> [Your objective] Could you rewrite the rows from the line containing "This screenshot has width=1024, height=456." through the end of the rows, swapping "Add filter" for "Apply filter" and keeping everything else the same? Leave the pictures out of your answer.

> [Materials provided]
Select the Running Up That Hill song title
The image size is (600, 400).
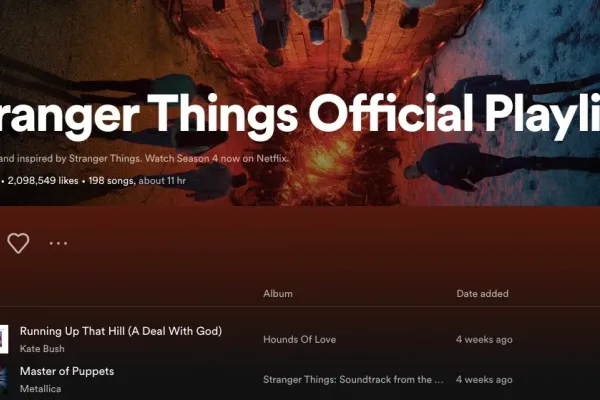(x=121, y=331)
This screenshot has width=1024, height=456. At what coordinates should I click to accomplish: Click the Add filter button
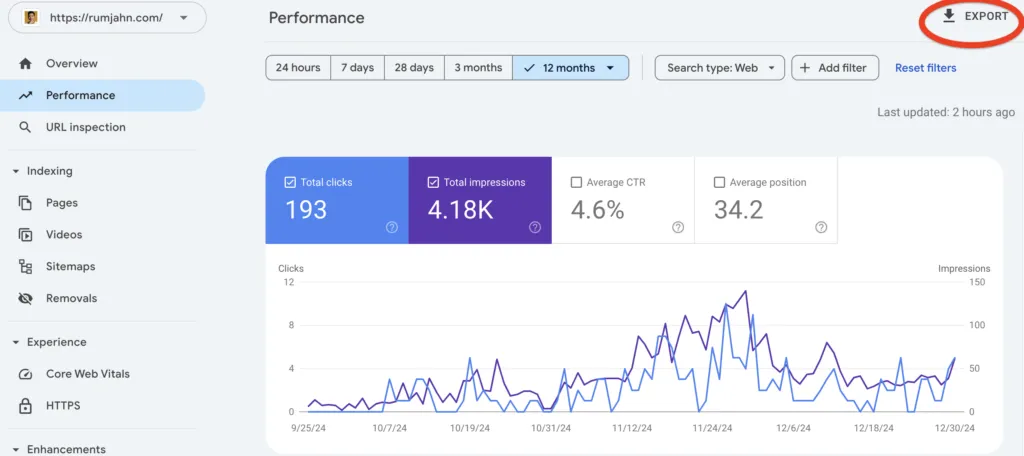(835, 68)
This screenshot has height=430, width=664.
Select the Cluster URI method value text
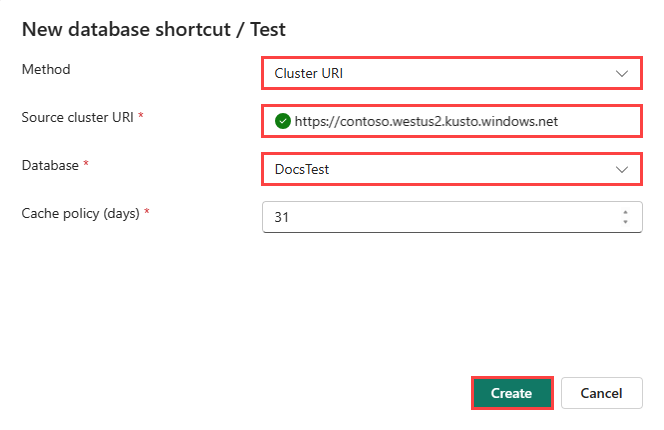click(x=309, y=73)
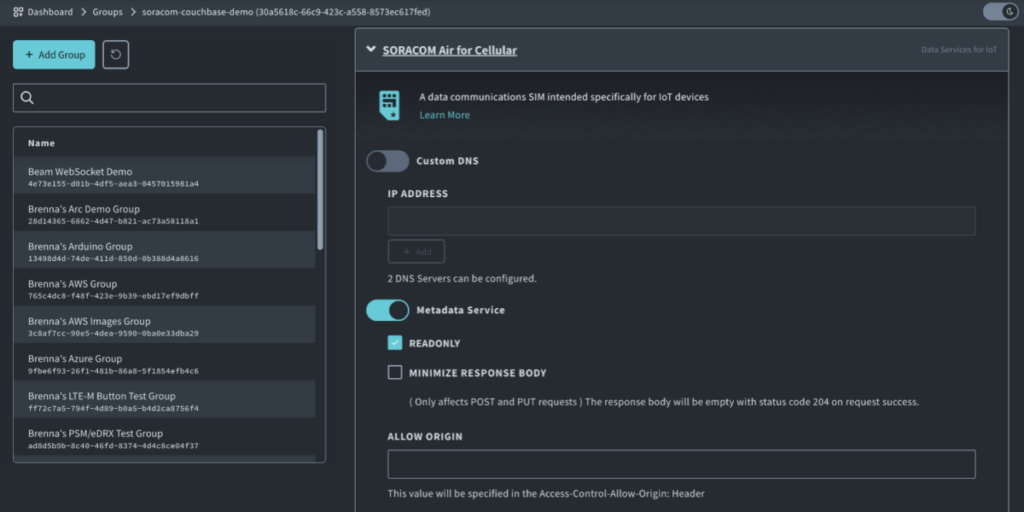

> [The completed task]
This screenshot has width=1024, height=456. At what coordinates should I click to accomplish: Click the Apply filter button
(835, 68)
This screenshot has height=430, width=664.
Select the Cluster URI method value text
click(x=309, y=73)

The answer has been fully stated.